▶ _Work item_
Please copy, exactly as they appear below, the lines from the one containing "Where should I" through the one containing "Given: Click the chevron after Volume (D:)".

== Records supplied ==

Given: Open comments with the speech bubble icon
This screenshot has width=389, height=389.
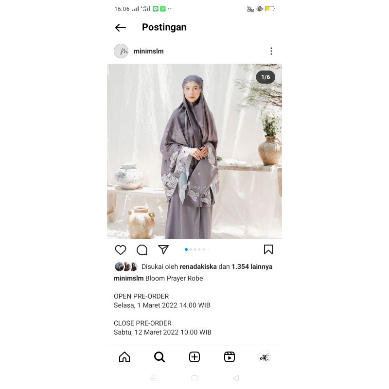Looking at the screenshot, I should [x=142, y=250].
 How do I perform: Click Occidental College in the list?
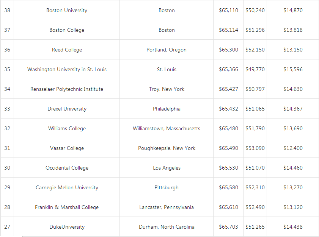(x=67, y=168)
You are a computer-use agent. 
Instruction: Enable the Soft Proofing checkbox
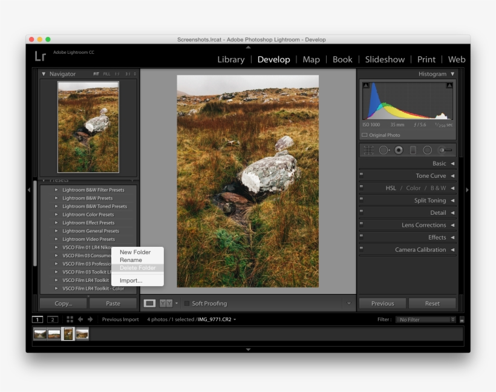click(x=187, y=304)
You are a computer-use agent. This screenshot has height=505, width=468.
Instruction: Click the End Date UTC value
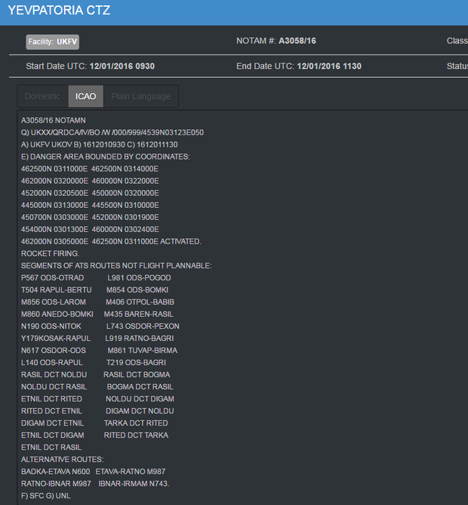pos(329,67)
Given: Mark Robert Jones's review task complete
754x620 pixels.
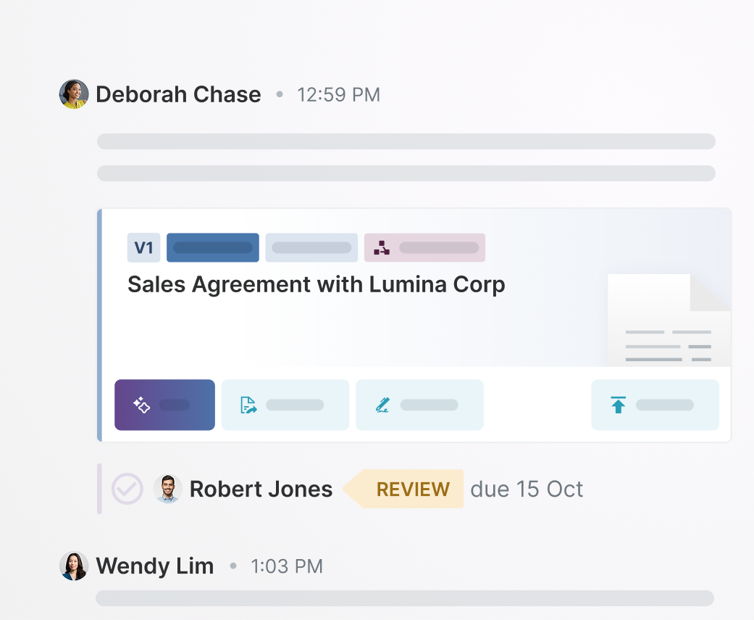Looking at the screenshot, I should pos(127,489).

===
== Records supplied ==

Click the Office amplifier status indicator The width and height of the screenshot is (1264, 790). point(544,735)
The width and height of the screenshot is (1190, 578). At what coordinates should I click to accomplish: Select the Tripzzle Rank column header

===
== Records supplied ==

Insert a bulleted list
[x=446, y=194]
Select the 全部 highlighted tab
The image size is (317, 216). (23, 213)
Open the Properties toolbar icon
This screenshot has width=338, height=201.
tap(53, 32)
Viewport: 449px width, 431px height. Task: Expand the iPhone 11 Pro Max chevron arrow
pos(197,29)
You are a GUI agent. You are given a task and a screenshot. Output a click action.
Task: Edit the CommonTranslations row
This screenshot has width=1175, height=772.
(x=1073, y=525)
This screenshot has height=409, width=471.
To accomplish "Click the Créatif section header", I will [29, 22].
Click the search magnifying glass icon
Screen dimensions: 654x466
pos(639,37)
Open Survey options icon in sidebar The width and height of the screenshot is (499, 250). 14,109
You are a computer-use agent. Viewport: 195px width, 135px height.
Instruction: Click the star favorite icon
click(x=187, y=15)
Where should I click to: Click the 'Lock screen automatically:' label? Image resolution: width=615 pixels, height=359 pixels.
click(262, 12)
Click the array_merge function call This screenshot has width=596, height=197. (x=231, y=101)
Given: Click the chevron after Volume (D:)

===

▶ _Reply to the exercise_
Where should I click to: Click the 'Lock screen automatically:' label? Image resolution: width=615 pixels, height=359 pixels.
click(262, 12)
Click the array_merge function call This screenshot has width=596, height=197. (x=231, y=101)
Given: Click the chevron after Volume (D:)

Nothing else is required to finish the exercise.